■ **EXTRACTED INFORMATION**
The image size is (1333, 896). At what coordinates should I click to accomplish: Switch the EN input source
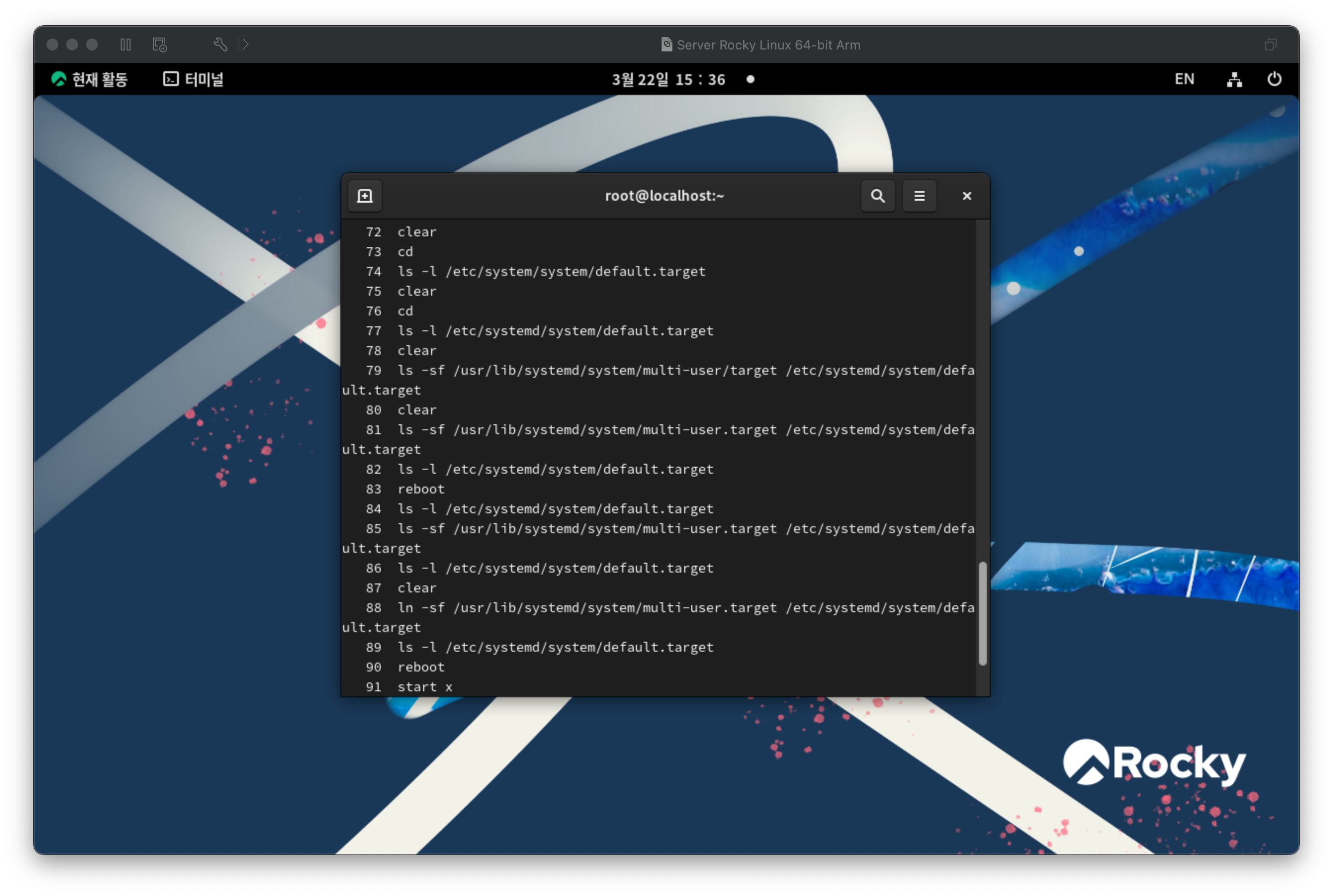(x=1184, y=80)
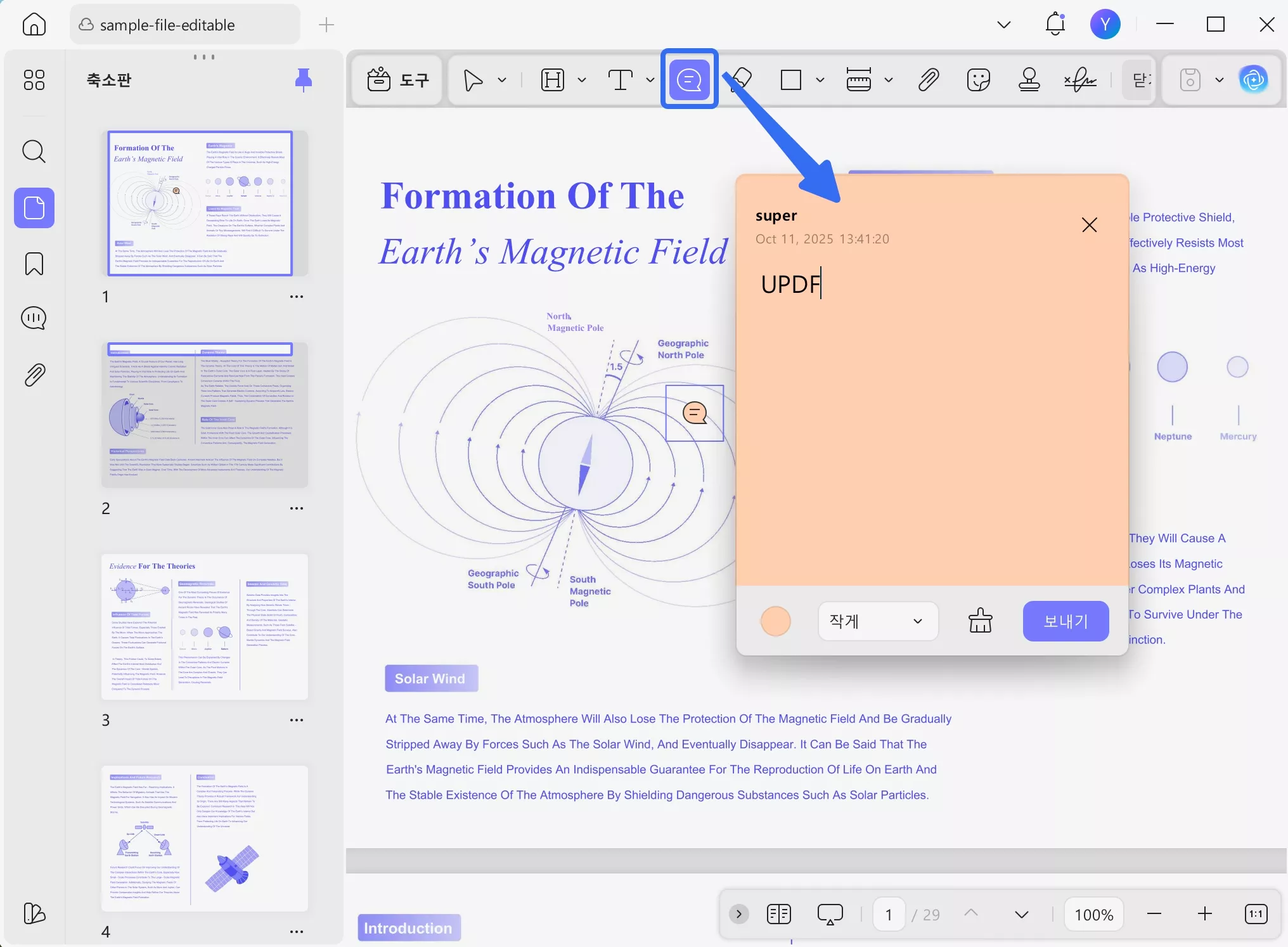This screenshot has height=947, width=1288.
Task: Open the sticker tool in toolbar
Action: [x=978, y=80]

■ **ASSIGNED TASK**
Output the entries above exactly, without their pictures.

■ **SOLUTION**
The image size is (1333, 896). At what coordinates should I click to accomplish: Switch the EN input source
(x=1184, y=80)
This screenshot has height=947, width=1288.
Task: Open the sticker tool in toolbar
Action: [x=978, y=80]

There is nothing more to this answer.